Amenaza con un hacha a los empleados de una gasolinera para llevarse el dinero de la caja

Jorge García Badía
JORGE GARCÍA BADÍA

Su indumentaria era cuando menos sospechosa: circulaba en bicicleta, provisto de un casco integral de motocicleta, con una visera de espejo que impedía verle los ojos, y una chaqueta de camuflaje militar. Los clientes de la gasolinera, situada en la plaza Chica de San Javier, se quedaron extrañados al verle llegar a la estación de servicio sobre las 19.30 del pasado domingo. «Cuando entró en la tienda sacó un hacha», explica a 'La Verdad' un testigo de este robo con violencia e intimidación.

«A los clientes que estaban dentro de la tienda los puso a un lado y se fue directo al mostrador». Tan claro tenía el asaltante que saldría con el dinero de la caja registradora, que dejó el hacha sobre el mostrador y pidió la recaudación.

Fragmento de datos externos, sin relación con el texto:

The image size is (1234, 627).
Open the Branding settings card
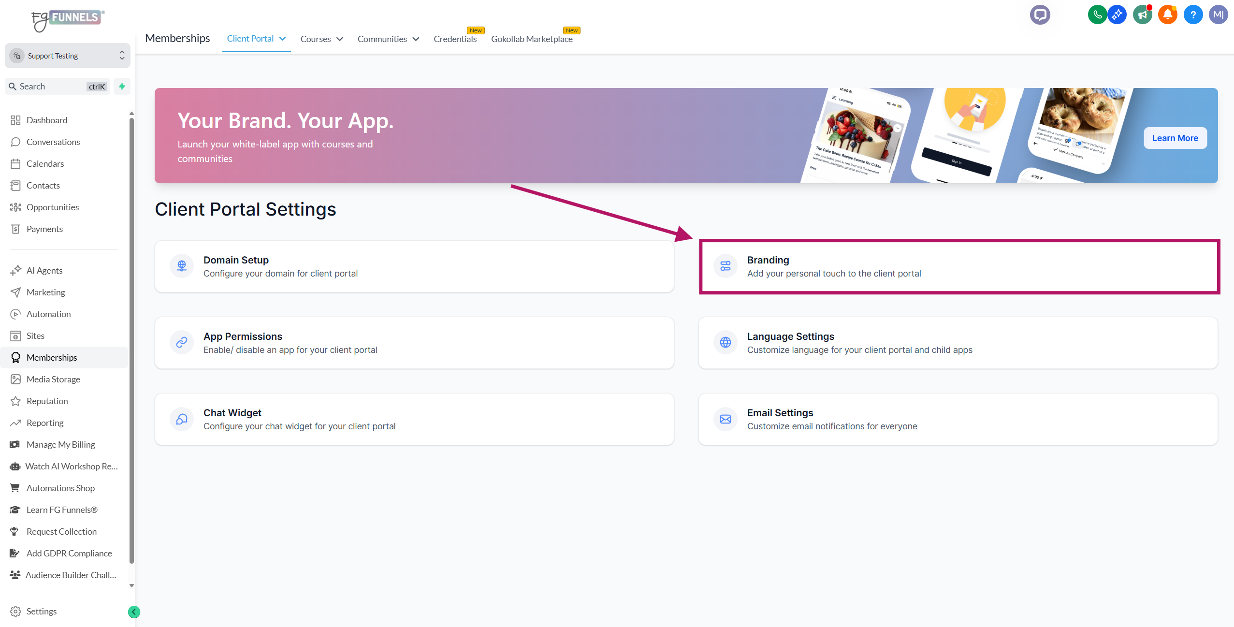click(x=959, y=266)
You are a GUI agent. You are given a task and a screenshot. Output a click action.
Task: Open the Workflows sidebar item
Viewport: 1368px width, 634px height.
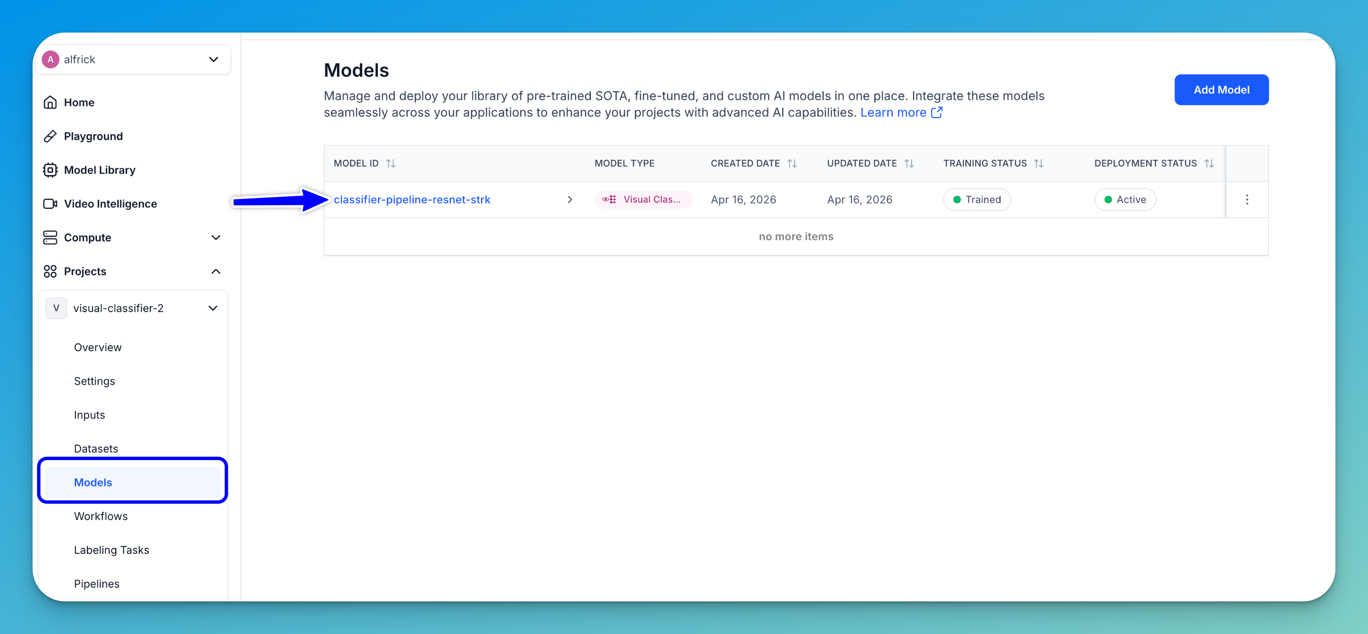tap(101, 516)
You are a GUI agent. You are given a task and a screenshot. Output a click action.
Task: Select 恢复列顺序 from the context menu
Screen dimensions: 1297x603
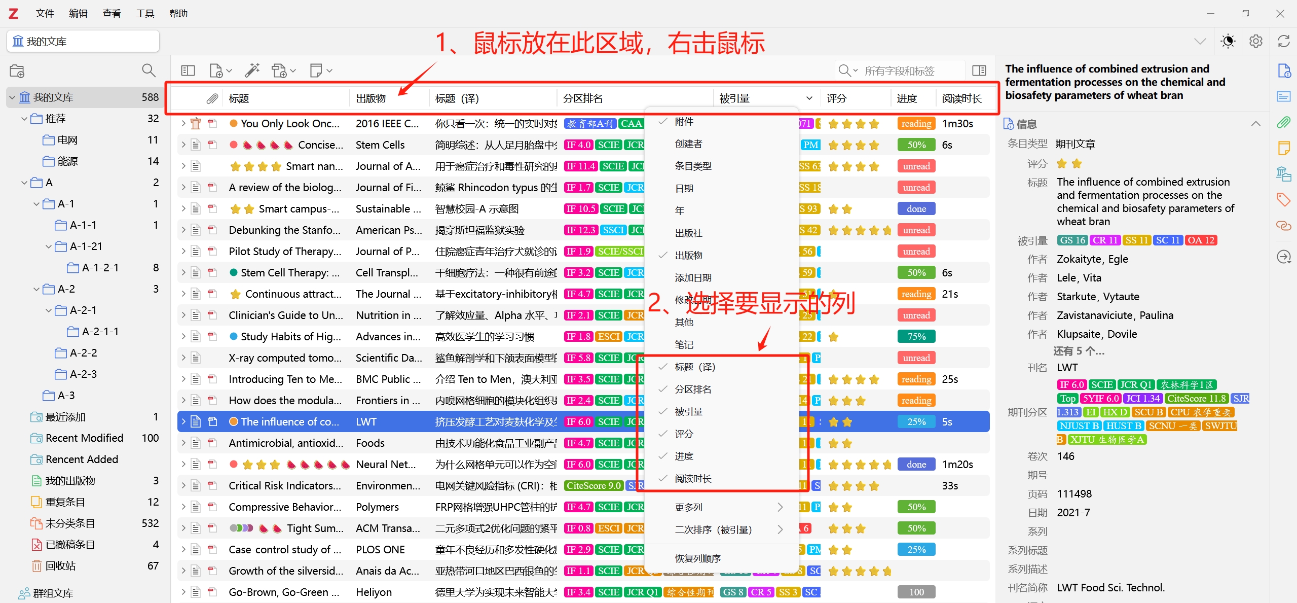tap(697, 558)
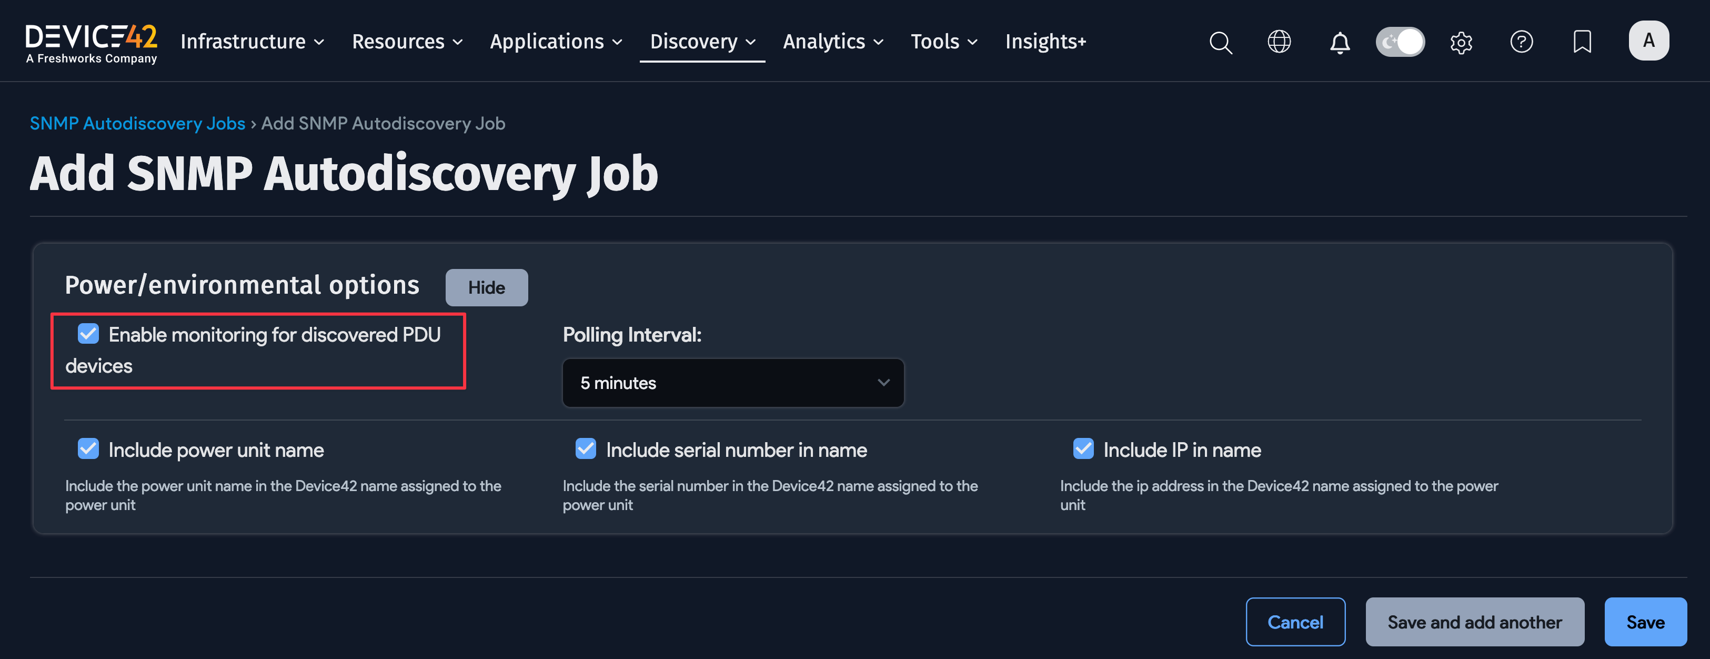Disable monitoring for discovered PDU devices
1710x659 pixels.
88,333
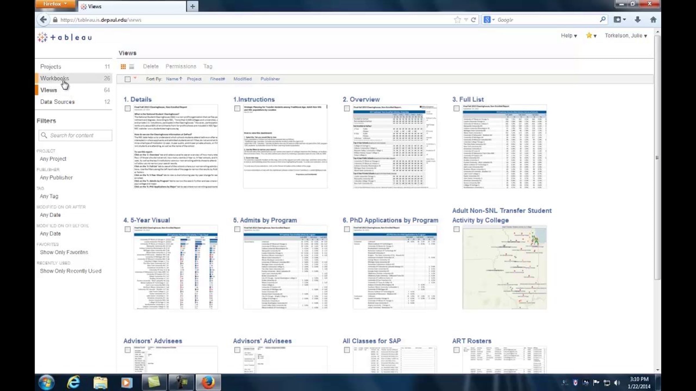696x391 pixels.
Task: Click browser back arrow button
Action: pos(44,20)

«Parece que una de las empleadas pudo activar la alarma». De forma que el ladrón, nada más coger el botín, huyó de la gasolinera con la bicicleta en dirección a Cartagena por la avenida de La Unión. La huida fue accidentada, según este testigo, porque «se le cayó parte del dinero». La Policía Local de San Javier acudió a la gasolinera y desplegó un dispositivo de búsqueda por los alrededores de la estación de servicio y por los barrios de Castejón, San Francisco y Torres Blancas.

«La búsqueda fue infructuosa», tal y como confirmaron ayer a este diario fuentes policiales. Se desconoce la cantidad exacta de dinero que se llevó el ladrón, debido a que los empleados de la estación todavía no habían hecho el recuento de la caja. Este asalto se produjo justo un día antes de que tres individuos atracasen un restaurante en Los Alcázares. Se da la circunstancia de que uno de los ladrones iba con un casco de moto y un hacha, por lo que no se descarta que exista «una conexión entre ambos robos».

Además, a las citadas fuentes también les llama la atención que el ladrón de la gasolinera no fue interceptado por los coches patrulla, a pesar de que iba en bicicleta. «Se esfumó». Tal situación hace sospechar a la Policía Local de que pudo contar con la colaboración de alguien que le esperaba en otra zona para recogerle y huir en un vehículo a motor.